A former Ohio HS football player of the year, Burrow went south after three seasons in Columbus at Ohio State. The Buckeyes coaching staff named redshirt sophomore Dwayne Haskins the starter following their spring game battle to replace J.T. Barrett. When Haskins was announced as the starter, Burrow, who graduated in May, immediately looked elsewhere for playing time.
In what was a very even quarterback battle, both candidates featured a lot of the same attributes. An educated guess could be made that Haskins was given the keys to the car due to the fact that he was a year younger than Burrow, meaning that Ohio State had less to lose in a transfer situation with the now Tiger walking out the door. It is also worth noting that both are above average athletes, though Haskins has a slightly superior arm.
Burrow played well during the Buckeyes’ spring game, finishing with 22 passes for 238 yards and a touchdown, displaying accuracy to all levels of the defense and the functional athleticism to extend plays. On what appears to be a fairly routine play here by Burrow, he hits the tight end on a crossing route. This is something that the LSU offense has struggled with in their passing game over the past couple of seasons. The intermediate passing game is something that is becoming less and less common in college football, but it’s an important area of the field to attack for pro-style run games like LSU employs.

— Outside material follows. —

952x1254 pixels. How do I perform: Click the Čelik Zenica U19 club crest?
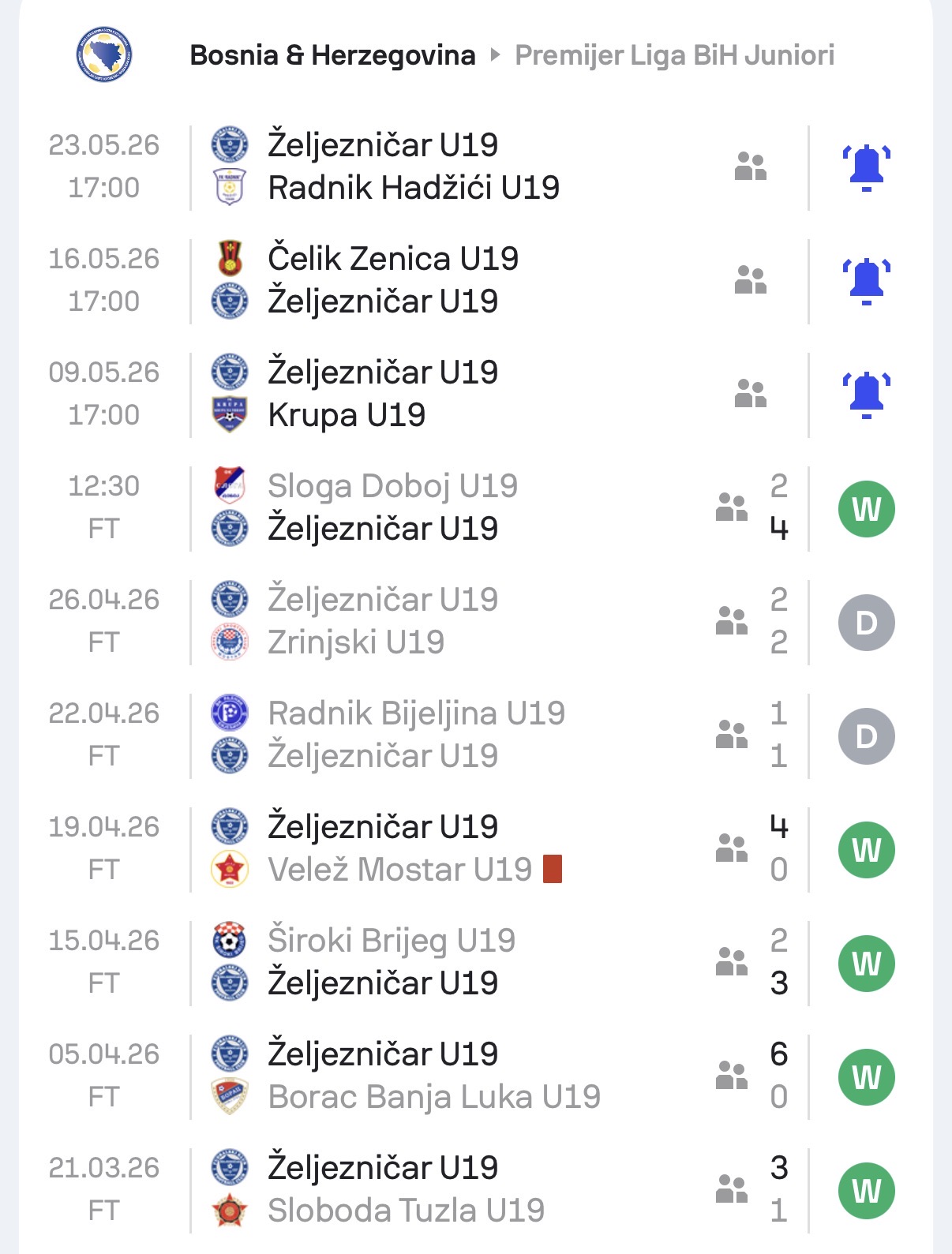230,258
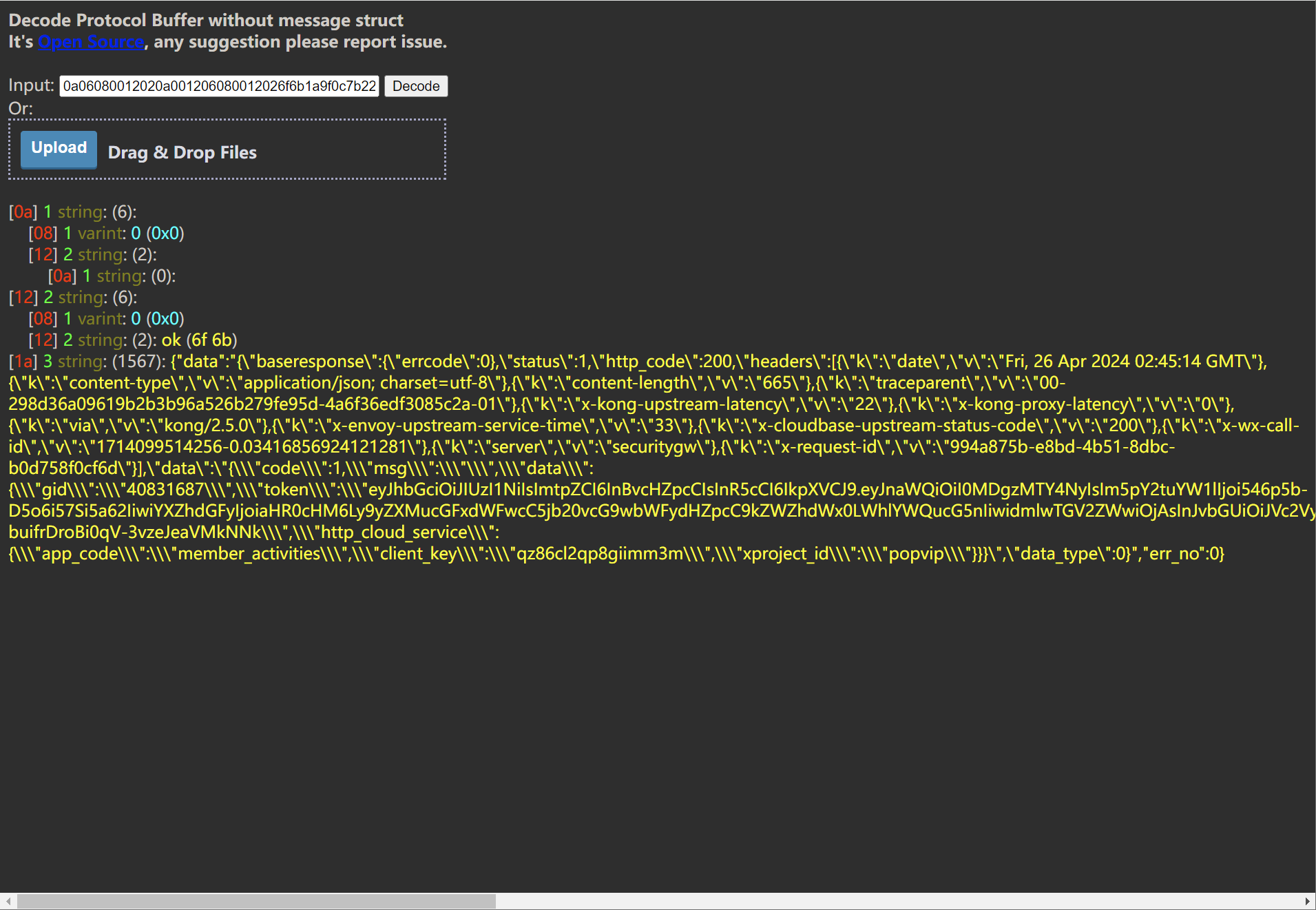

Burrow gives the play action fake, looks at his first progression, then looks down to the tight end running across the field, steps up into the pocket and delivers an accurate ball. With the athletes that LSU recruits at running back and the physicality that their offensive line plays with, the play-action passing game will always be something that LSU uses to their advantage.
Here Burrow shows his arm strength with his ability to drive the football down the field on a line with a limited trajectory in order to beat the defensive back to the receiver. Burrow delivers a nice, catchable, accurate ball to his receiver in stride, and is able to throw his only touchdown of the day.
Mentioned during the television broadcast of LSU’s opening game against Miami, Burrow discussed the direction of the offense during his visit to Baton Rouge. LSU’s offense has been described as archaic and mundane in the past, lacking the bells and whistles of contemporary offenses. Burrow, coming from Urban Meyer’s spread offense that stresses defenses in multiple ways, wanted to ensure that he wouldn’t be subjected to the lack of originality in play calling during his time at LSU, and the Tigers’ staff did a good job of diversifying the offense in his debut.
Here is Burrow’s first touchdown pass as an LSU Tiger, although it wasn’t called one on the field. In LSU’s offensive scheme, Burrow will rarely be asked to be the entire offense. After riding the running game to an early lead in the season opener, Burrow throws a beautiful deep ball, this one with much more touch than he used in Columbus. He puts the ball where his receiver can get it, and allows the mega-athletes that LSU recruits at wide receiver to make a play on the ball.
Clearly, LSU did their research on Burrow and have molded their offensive scheme to concepts he’s comfortable with. While he didn’t turn his back to the defense often at Ohio State, utilizing play-action to create a window behind the linebackers and allowing Burrow to take advantage of his precision accuracy to the second level of the field is an ideal way to get Burrow’s feet wet, still only in the third quarter of his first collegiate start.
Making Himself at Home
While Burrow’s stat line of 11-24 for 151 yards with two touchdowns won’t wow anyone, his ability to simply avoid the mistakes and erratic play that has plagued the Bayou Bengals over the past decade provides this LSU offense, while lacking some of the star power it has possessed in the past, some of the most upside they’ve had in quite some time. Burrow appears to satisfy the proclivities the LSU coaching staff has in their quarterback, which is somewhere in the happy medium between the quarterbacks they’ve featured over the past five years.
From a statue-esque Zach Mettenberger to the athletic Brandon Harris, LSU’s offense has often lacked an identity, and Burrow looks to have cured some of those ailments. He will never be a transcendent collegiate quarterback who sets the football world on fire, but Burrow can certainly be the transmission that controls the speed of the engine that is this LSU offense on their way back into College Football Playoff contention. His above-average arm strength, as well as accuracy in the short and intermediate areas of the field, will allow LSU to force defenses to remain honest, which is all their running game needs to establish itself as one of the best in the country. While the book is still far from written, early returns are certainly positive in Baton Rouge on their new quarterback.